The financial result of 2016 was driven by the weakness of Pound Sterling.

The balance sheet of the Group remains very solid, highlighted by liquidity of EUR 50 million and equity of EUR 230 million.

A payment of CHF 1.00 per share (2015: 0.93) for the year 2016 will be proposed to the Annual General Meeting on 7 June 2017.

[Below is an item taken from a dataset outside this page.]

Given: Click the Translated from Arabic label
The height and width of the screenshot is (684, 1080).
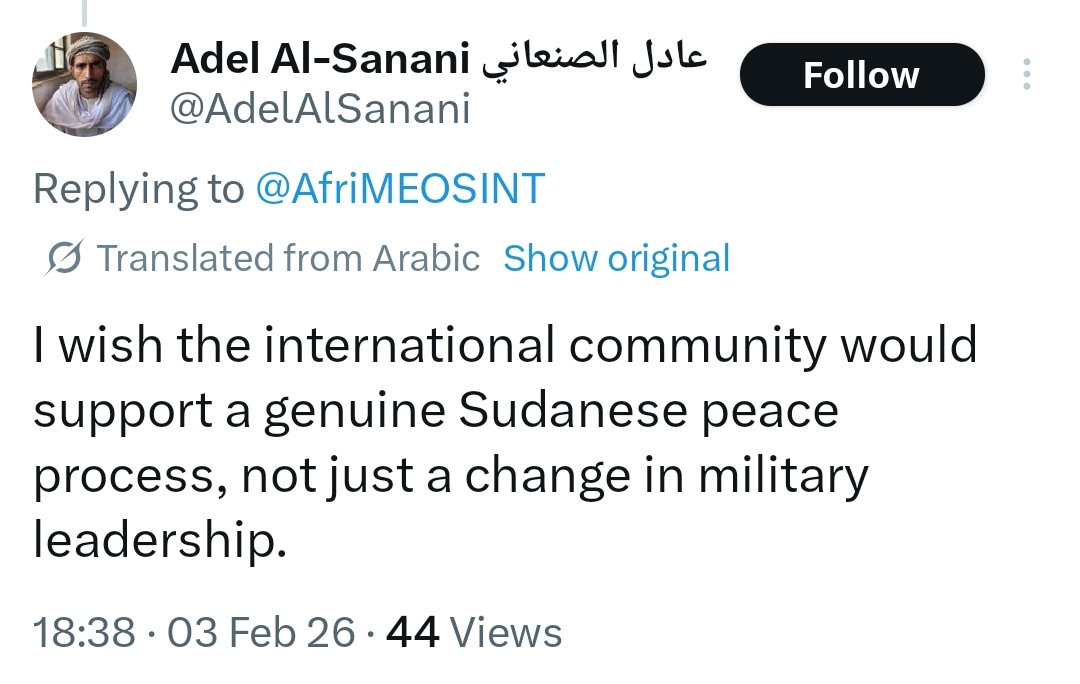Looking at the screenshot, I should point(288,259).
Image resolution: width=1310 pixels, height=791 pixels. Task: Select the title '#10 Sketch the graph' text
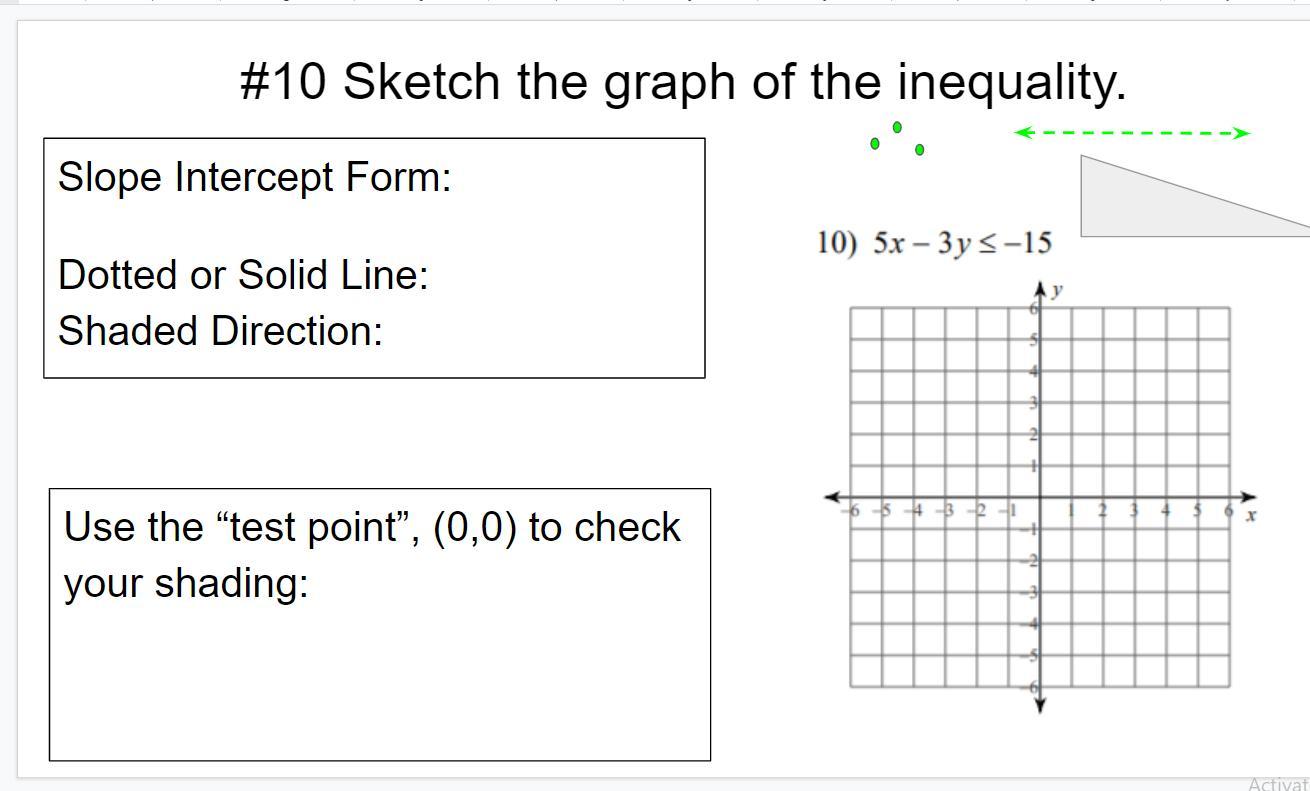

Group key figures (Jan. – Dec.) – audited

in EUR million 2016 % 2015 % Change
Turnover 351.9 100.0 325.5 100.0 + 8.1 %
Revenue 255.2 72.5 235.2 72.3 + 8.5 %
Personnel expenses 160.7 45.7 144.2 44.3 + 11.4 %
Structure cost 56.3 16.0 53.5 16.4 + 5.3 %
EBITDA 48.3 13.7 46.8 14.4 + 3.1 %
EBITA 40.0 11.4 39.2 12.0 + 2.1 %
EBIT 29.7 8.4 34.9 10.7 – 15.1 %
Financial result – 1.4 – 0.3 – 2.0 – 0.6 + 30.8 %
Profit of the period 21.8 6.2 25.3 7.8 – 14.0 %

Perspectives of 2017

Given the elections in France and the continuing Brexit impact, turnover growth expectations for the business in France and the U.K. are guarded. The lack of non-recurring costs could translate into profitability improvements in the French und U.K. businesses. The business in the Netherlands is also expected to contribute to profitability growth after the integration of the 2015 acquisition of Imtech Toegangstechniek is achieved. Overall turnover growth of the Group is anticipated to be 4 – 5 % while EBITDA should grow overproportionately in 2017.